NamSor Python command line tools, to append gender, origin, diaspora or us 'race'/ethnicity to a CSV file. The CSV file should in UTF-8 encoding, pipe-| demimited. It can be very large. Check out also the Java CLT (https://github.com/namsor/namsor-tools-v2)

Please install https://github.com/namsor/namsor-python-sdk2 and synchronized-set dependencies,

pip install git+https://github.com/namsor/namsor-python-sdk2.git
pip install synchronized-set

NB: we use Unix conventions for file paths, ex. samples/some_fnln.txt but on MS Windows that would be samples\some_fnln.txt

Then clone this project and start from the base directory.

git clone https://github.com/namsor/namsor-python-tools-v2/
cd namsor-python-tools-v2

Running

python namsor_tools.py
python3 namsor_tools.py  	[-h] -apiKey APIKEY -i INPUTFILE [-countryIso2 COUNTRYISO2] [-o OUTPUTFILE] [-w] 
							[-r] -f INPUTDATAFORMAT [-header] [-uid] [-digest] -service SERVICE [-e ENCODING]
							[-usraceethnicityoption USRACEETHNICITYOPTION]                   

Detailed usage

python3
usage: namsor_tools.py 	[-h] -apiKey APIKEY -i INPUTFILE [-countryIso2 COUNTRYISO2] [-o OUTPUTFILE] [-w] 
						[-r] -f INPUTDATAFORMAT [-header] [-uid] [-digest] -service SERVICE [-e ENCODING]
						[-usraceethnicityoption USRACEETHNICITYOPTION]

Main parser for namsor_commandline_tool

options:
  -h, --help            show this help message and exit
  -apiKey APIKEY, --apiKey APIKEY
                        NamSor API Key
  -i INPUTFILE, --inputFile INPUTFILE
                        input file name
  -countryIso2 COUNTRYISO2, --countryIso2 COUNTRYISO2
                        countryIso2 default
  -o OUTPUTFILE, --outputFile OUTPUTFILE
                        output file name
  -w, --overwrite       overwrite existing output file
  -r, --recover         continue from a job (requires uid)
  -f INPUTDATAFORMAT, --inputDataFormat INPUTDATAFORMAT
                        input data format : first name, last name (fnln) / first name, last name, geo country iso2
                        (fnlngeo) / / first name, last name, geo country iso2, subdivision (fnlngeosub) / full name
                        (name) / full name, geo country iso2 (namegeo) / full name, geo country iso2, subdivision
                        (namegeosub)
  -header, --header     output header
  -uid, --uid           input data has an ID prefix
  -digest, --digest     SHA-256 digest names in output
  -service SERVICE, --endpoint SERVICE
                        service : parse / gender / origin / country / diaspora / usraceethnicity / religion /
                        castegroup
  -e ENCODING, --encoding ENCODING
                        encoding : UTF-8 by default
  -usraceethnicityoption USRACEETHNICITYOPTION, --usraceethnicityoption USRACEETHNICITYOPTION
                        extra usraceethnicity option USRACEETHNICITY-4CLASSES USRACEETHNICITY-4CLASSES-CLASSIC
                        USRACEETHNICITY-6CLASSES

Examples

To append the likely name gender to a list of first and last names : John|Smith

python namsor_tools.py -apiKey <yourAPIKey> -w -header -f fnln -i samples/some_fnln.txt -service gender

To append the likely name origin to a list of first and last names : John|Smith

python namsor_tools.py -apiKey <yourAPIKey> -w -header -f fnln -i samples/some_fnln.txt -service origin

To append the likely country of residence to a list of full names : John Smith

python namsor_tools.py -apiKey <yourAPIKey> -w -header -f name -i samples/some_name.txt -service country

To parse names into first and last name components (John Smith or Smith, John -> John|Smith)

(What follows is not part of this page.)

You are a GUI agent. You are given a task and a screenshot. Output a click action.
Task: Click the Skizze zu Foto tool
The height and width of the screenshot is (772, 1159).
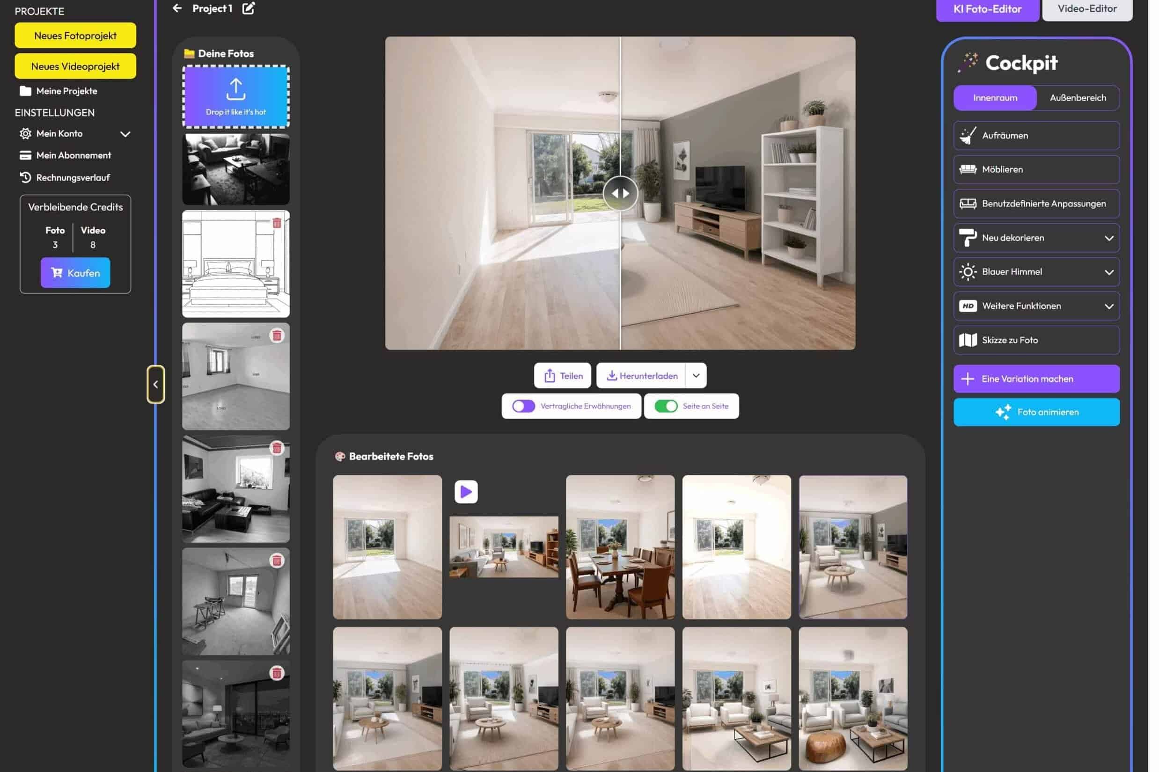click(x=1035, y=340)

python namsor_tools.py -apiKey <yourAPIKey> -w -header -f name -i samples/some_name.txt -service parse

The recommended input format is to specify a unique ID and a geographic context (if known) as a countryIso2 code.

To append gender to a list of id, first and last names, geographic context : id12|John|Smith|US

python namsor_tools.py -apiKey <yourAPIKey> -w -header -uid -f fnlngeo -i samples/some_idfnlngeo.txt -service gender

To append the ethnicity (in the sense of cultural heritage / country of origin of ascendents) from a list of id, first and last names, geographic context : id12|John|Smith|US

python namsor_tools.py -apiKey <yourAPIKey> -w -header -uid -f fnlngeo -i samples/some_idfnlngeo.txt -service diaspora

To append US'race'/ethnicity to a list of id, first and last names, geographic context : id12|John|Smith|US

python namsor_tools.py -apiKey <yourAPIKey> -w -header -uid -f fnlngeo -i samples/some_idfnlnUS.txt -service usraceethnicity

To append US'race'/ethnicity to a list of id, first and last names, geographic context : id12|John|Smith|US with option USRACEETHNICITY-6CLASSES

python namsor_tools.py -apiKey <yourAPIKey> -w -header -uid -f fnlngeo -i samples/some_idfnlnUS.txt -service usraceethnicity --usraceethnicityoption USRACEETHNICITY-6CLASSES

To parse name into first and last name components, a geographic context is recommended (esp. for Latam names) : id12|John Smith|US

python namsor_tools.py -apiKey <yourAPIKey> -w -header -uid -f namegeo -i samples/some_idnamegeo.txt -service parse

On large input files with a unique ID, it is possible to recover from where the process crashed and append to the existint output file, for example :

python namsor_tools.py -apiKey <yourAPIKey> -r -header -uid -f fnlngeo -i samples/some_idfnlngeo.txt -service gender

For Indian names (for now), you can infer the likely india state or union territory (ie. a subdivision of the country as per ISO 3166-2:IN)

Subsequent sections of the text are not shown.